Sunday, June 23, 2013

In Praise of Blackberries | Guest post by Jeremiah Webster




My two year old son has a Radio Flyer scooter: classic red with streamers that blow in the breeze with near-patriotic flair. The scooter belongs in a Norman Rockwell painting, on a marquee, and is machined from a single piece of steel to make its rider feel like a demigod. Install an engine and you’d have an intensive care menace on the streets, a motorized Vandal. Liam would store “bi-ke” in his crib if Mother and I would let him. It’s his set of rebellion wheels until the BMX upgrade.
So when I explained to Liam the other day that his ideal scooter was not designed to go down the innumerable staircases of our apartment complex, he was understandably confused. With a furrowed brow that seemed to say, “Why wouldn’t someone take this all-terrain enchantment down a flight or two,” I realized we were beyond rational negotiation. The kid can be stubborn about self-injury. Opting for shameless bribery, I suggested we find a paved, well-lit, OSHA approved, BPA-free walking trail. I threw in several cookies to seal the deal. “Coward,” his eyes flared, “unworthy diaper-changing sidekick,” but he agreed. I expect worse when he hits puberty.

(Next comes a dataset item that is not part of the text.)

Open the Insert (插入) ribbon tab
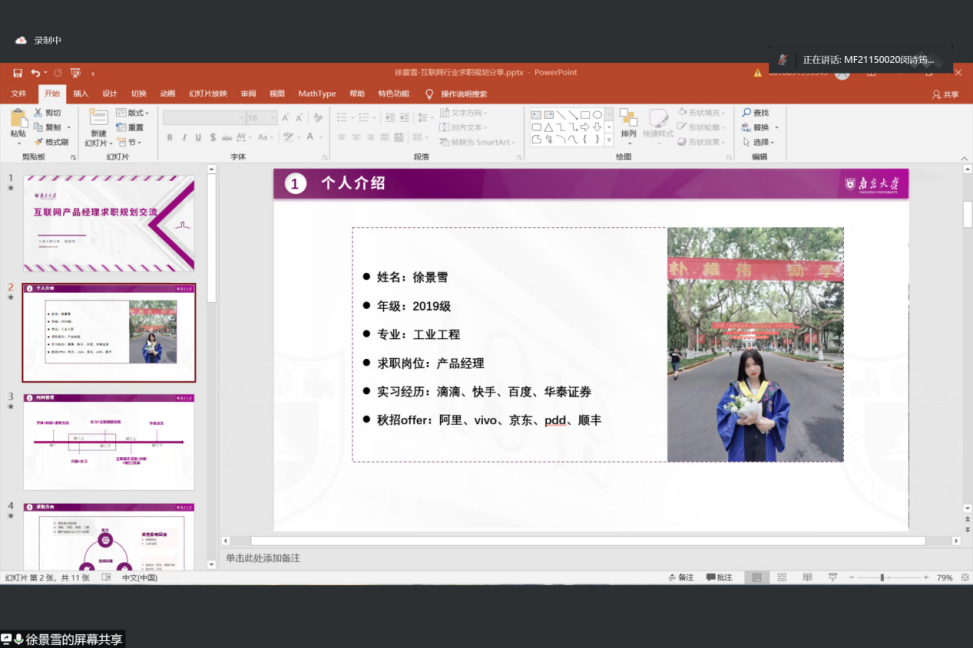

The nearest trail was a far cry from my visions of a leisurely stroll. It was more of a committed hike leading straight up the ridge that encircled our neighborhood. Liam began scaling the path like a Toddler IronMan competitor, so I went the distance with him. The path was all glory: towering pines I too often took for granted, wild flowers with names like showy fleabane, and a congregation of deer ferns people from Eastern Washington (like myself) find exotic. Most importantly, there were blackberries. Having lived on the western side of the Cascades for only a year now, I found blackberries to be a welcomed anomaly. Rubus fruiticosus, a bramble, an invasive species anyone could feel good about, inhabited most of the landscape. Fruit that demand four bucks a carton in the grocery store hung like multi-faceted sapphires from an endless tangle of vines. There were hundreds, undisturbed in their sanctuary. O taste and see, they said.

Liam would stop his scooter every three feet or so to gather a fistful of blackberries, the juice infusing a permanent dye into his sweatshirt. The first bite elicited “Mmm,” and the boy was wholly converted. We ate ripe ones together and the ones with reddish drupelets. We ate them in groups, in singles. We ate them whole, and in halves to see what they looked like inside. We received cuts from the thorns to reach the alluring ones buried deep. We spoiled our dinner. We wished there were more.

Being a father is so challenging that I often struggle to find the “meaningful” in the midst of Liam’s daily routine. This was no such moment. As I stood watching Liam partake in the unmerited favor of these woods, I experienced (not just understood) a poem from Gerald Manley Hopkins that I had loved for years without knowing why. “Pied Beauty” is comfortable with duality, with “all things counter, original, spare, strange.” The poem marvels in the “skies of couple-colour,” “rose-moles,” and “fresh-firecoal chestnut-falls” that comprise this transitory life. Rather than try and resolve such incongruities with prescription or anecdote, Hopkins worships a God “whose beauty is past change.” Even the title resists an essentialized vision of beauty. It suggests that to encounter tension in the natural world is to encounter the infinite.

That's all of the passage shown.